Unbeknown to us the bureaucratic boffins are in the process of putting in place a no-eviction policy under which their youthful boss Andrew McKenzie says it'd be very rare that someone would be asked to leave.
Even if there's a drug lab, the cops would be called in to sort out the cook, but chances are his family would stay on in the house.
McKenzie says they're a social housing landlord, social appears to be the operative word, where in their book success is keeping people in a house and bringing in the appropriate agencies to mend those on a bender.
The best thing to do, he says, is to embrace them and work out how it can help them to become stable again.

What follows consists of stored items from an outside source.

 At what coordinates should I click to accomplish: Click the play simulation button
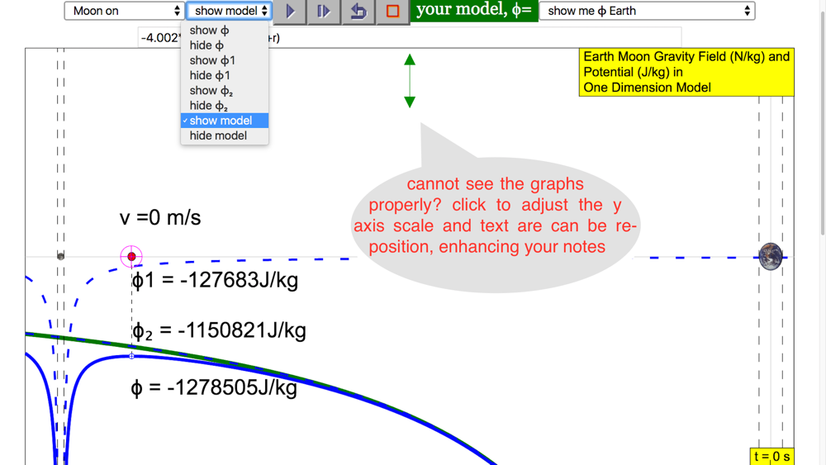click(291, 11)
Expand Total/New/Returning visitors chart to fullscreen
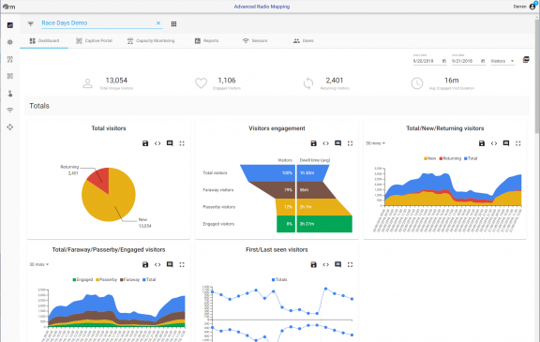This screenshot has width=540, height=342. [x=518, y=143]
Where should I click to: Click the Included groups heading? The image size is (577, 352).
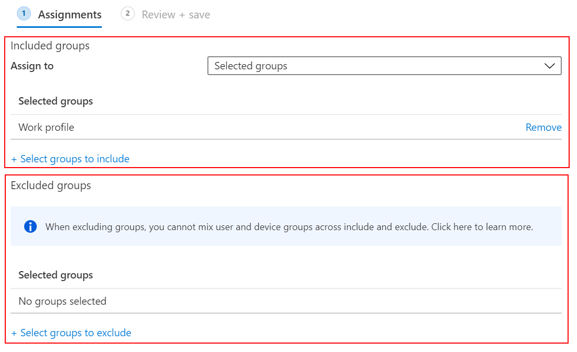[x=50, y=46]
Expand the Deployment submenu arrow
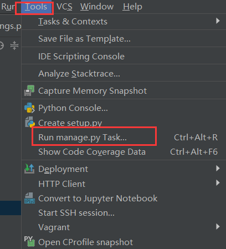Screen dimensions: 226x249 [x=218, y=168]
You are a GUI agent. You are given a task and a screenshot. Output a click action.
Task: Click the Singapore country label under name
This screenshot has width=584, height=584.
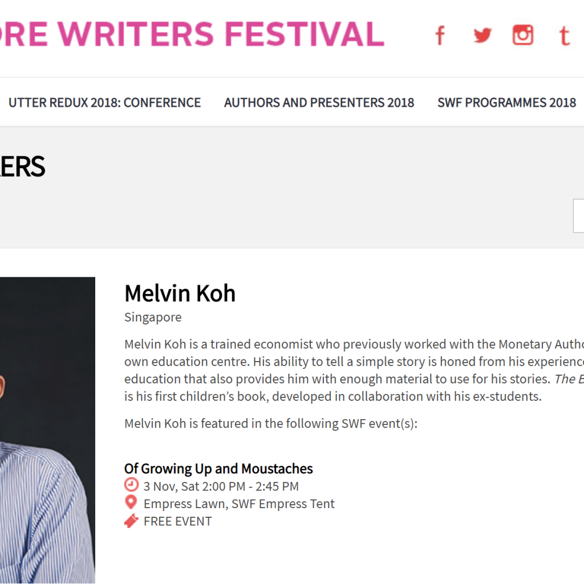click(153, 317)
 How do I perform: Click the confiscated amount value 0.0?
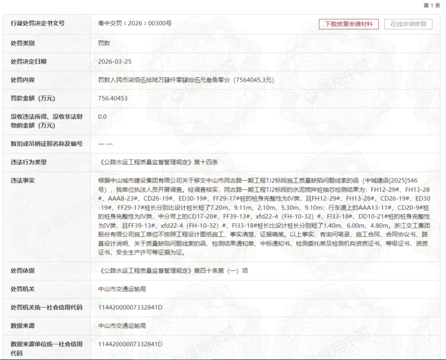[102, 117]
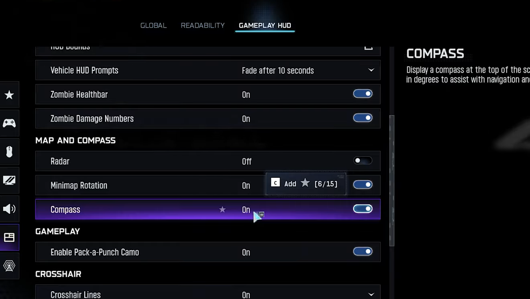Open the Controller settings sidebar icon
The width and height of the screenshot is (530, 299).
9,123
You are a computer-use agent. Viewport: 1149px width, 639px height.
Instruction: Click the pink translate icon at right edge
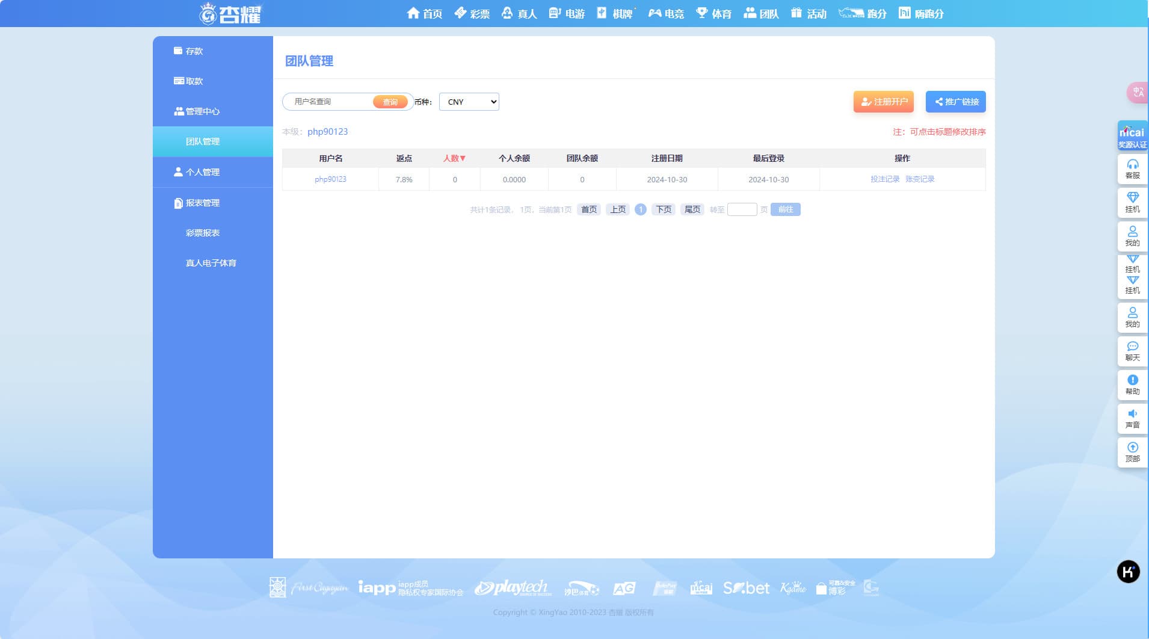(1137, 92)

It's certainly a change from their attitude over the past three years when 300 state house tenants were shown the door for methamphetamine-related transgressions, ironically the same number of curious people who traipsed through the first state house in Wellington way back in 1937 after the Prime Minister of the time Mickey Savage struggled through the door with a dining table.
State houses were then seen as a stop-gap measure, to tide the tenants over until they found a place of their own.
But that was the relatively untroubled then, and this is the deeply troubled now where it seems the cradle will take them to their graves.
Getting back to the sort of tenants that so worried Seymour, the head of the Drug Foundation, Ross Bell, said he was pleased to see the social housing provider recognising its role with the kind of tenants they've got and their responsibility to look after the vulnerable.
That's all very well and good but unfortunately, whether they like it or not, there are obvious unintended consequences.